Chegou o momento. Não há palavras. A palavra criadora está desnudada, exposta, inteiramente nua, ao escárnio dos seres criados. Não sobrou nada a ele. Não sobrou nada dele. Nem corpo nem dignidade. Ao arrancar as roupas, já no corpo a algum tempo, o sangue misturado ao suor e à poeira, colado às roupas, é arrancado junto. As feridas são novamente abertas. Você já se feriu numa ferida aberta?
Nudez, dor, vergonha, exposição, indignidade. Nesse momento, começa a grande descida, a jornada ao fundo do nada. Ou será uma subida ao encontro do Tudo?
O mando significava para os hebreus a essência da intimidade. Agora que tudo foi retirado. Tudo foi dado. Nada foi retido. Tudo o que não é dado é perdido. A nova veste se encontra ali, do lado: madeiras toscas, pregos, e a surpresa de muito ódio pela frente. “Meu povo que te fiz eu, diz em que te contristei. Responde-me.”

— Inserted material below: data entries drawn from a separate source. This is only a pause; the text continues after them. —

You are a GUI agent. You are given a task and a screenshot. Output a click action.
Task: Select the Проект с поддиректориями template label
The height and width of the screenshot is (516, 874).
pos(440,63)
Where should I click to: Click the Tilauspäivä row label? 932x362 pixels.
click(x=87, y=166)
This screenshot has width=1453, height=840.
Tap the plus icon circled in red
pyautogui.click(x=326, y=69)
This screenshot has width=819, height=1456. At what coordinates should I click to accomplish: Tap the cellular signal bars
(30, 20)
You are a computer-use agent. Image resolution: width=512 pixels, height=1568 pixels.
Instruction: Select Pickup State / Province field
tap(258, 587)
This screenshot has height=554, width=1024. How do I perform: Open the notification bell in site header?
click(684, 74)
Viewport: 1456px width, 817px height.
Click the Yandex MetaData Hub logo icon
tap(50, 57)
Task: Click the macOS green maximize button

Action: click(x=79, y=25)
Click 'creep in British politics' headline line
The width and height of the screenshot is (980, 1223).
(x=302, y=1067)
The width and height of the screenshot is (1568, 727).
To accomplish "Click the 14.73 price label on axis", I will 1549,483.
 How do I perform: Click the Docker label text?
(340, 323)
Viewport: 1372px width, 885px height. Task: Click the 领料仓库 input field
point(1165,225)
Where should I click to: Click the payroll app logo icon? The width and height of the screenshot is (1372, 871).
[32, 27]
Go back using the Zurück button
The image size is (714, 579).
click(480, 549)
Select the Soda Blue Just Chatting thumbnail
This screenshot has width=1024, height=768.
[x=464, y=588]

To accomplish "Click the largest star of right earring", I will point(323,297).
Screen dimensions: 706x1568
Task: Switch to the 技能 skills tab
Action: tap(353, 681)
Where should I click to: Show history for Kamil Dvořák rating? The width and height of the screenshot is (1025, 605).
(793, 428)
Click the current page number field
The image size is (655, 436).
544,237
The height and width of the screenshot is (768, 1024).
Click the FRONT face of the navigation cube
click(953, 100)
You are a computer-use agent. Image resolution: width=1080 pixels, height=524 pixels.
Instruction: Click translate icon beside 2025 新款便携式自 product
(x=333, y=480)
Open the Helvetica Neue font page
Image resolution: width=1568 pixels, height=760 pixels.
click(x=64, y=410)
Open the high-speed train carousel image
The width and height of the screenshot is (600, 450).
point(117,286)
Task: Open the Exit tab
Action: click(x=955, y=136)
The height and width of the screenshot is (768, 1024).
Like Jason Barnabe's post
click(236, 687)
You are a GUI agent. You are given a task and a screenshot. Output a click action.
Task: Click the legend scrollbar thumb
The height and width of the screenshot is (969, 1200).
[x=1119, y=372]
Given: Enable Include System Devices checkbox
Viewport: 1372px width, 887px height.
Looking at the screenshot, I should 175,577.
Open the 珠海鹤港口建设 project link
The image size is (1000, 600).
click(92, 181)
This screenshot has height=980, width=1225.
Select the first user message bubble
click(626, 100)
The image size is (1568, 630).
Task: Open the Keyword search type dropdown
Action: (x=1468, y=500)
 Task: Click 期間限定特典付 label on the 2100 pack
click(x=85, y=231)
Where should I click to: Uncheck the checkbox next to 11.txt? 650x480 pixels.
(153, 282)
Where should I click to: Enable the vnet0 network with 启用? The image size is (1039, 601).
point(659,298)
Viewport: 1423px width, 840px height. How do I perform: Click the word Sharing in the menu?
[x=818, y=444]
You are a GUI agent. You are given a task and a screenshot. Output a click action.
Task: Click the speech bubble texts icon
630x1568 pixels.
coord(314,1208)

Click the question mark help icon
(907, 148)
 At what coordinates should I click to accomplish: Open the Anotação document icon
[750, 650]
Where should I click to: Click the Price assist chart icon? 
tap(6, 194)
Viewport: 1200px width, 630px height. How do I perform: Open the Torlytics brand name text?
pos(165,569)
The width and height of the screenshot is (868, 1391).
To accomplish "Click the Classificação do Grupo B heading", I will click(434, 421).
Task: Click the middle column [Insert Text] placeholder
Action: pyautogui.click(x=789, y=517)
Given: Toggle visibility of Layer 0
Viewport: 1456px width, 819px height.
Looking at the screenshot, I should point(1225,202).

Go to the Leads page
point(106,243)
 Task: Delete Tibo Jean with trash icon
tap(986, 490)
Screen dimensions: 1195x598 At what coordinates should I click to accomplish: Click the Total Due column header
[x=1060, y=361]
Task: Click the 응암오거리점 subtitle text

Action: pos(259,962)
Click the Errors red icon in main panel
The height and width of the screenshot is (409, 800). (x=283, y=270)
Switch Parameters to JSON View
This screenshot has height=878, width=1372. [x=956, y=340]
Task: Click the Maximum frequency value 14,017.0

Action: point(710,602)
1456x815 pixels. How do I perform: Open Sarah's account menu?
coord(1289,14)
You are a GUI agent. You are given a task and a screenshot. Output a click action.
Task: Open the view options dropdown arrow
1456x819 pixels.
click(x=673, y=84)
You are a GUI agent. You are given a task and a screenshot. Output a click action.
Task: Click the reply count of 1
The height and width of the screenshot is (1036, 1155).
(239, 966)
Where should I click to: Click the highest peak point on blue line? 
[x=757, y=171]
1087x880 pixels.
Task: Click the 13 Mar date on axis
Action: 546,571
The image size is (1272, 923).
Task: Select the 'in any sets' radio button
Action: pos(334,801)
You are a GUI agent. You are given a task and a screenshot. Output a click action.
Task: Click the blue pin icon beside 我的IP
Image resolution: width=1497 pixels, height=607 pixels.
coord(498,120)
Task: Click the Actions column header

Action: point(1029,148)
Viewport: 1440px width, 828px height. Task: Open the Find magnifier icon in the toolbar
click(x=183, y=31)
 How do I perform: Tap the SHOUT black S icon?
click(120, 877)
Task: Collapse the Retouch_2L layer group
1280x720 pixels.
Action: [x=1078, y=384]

Era preciso? Sim. Era preciso.
Quando os homens o despiram arrancando-lhe a última veste, arrancaram-se o último ter, mas deixaram todo o ser. Foi o maior de todos os resgates para quem responde por homens cuja essência se afora nas roupagens extravagantes do verbo possuir.
Tudo o que não é dado é perdido.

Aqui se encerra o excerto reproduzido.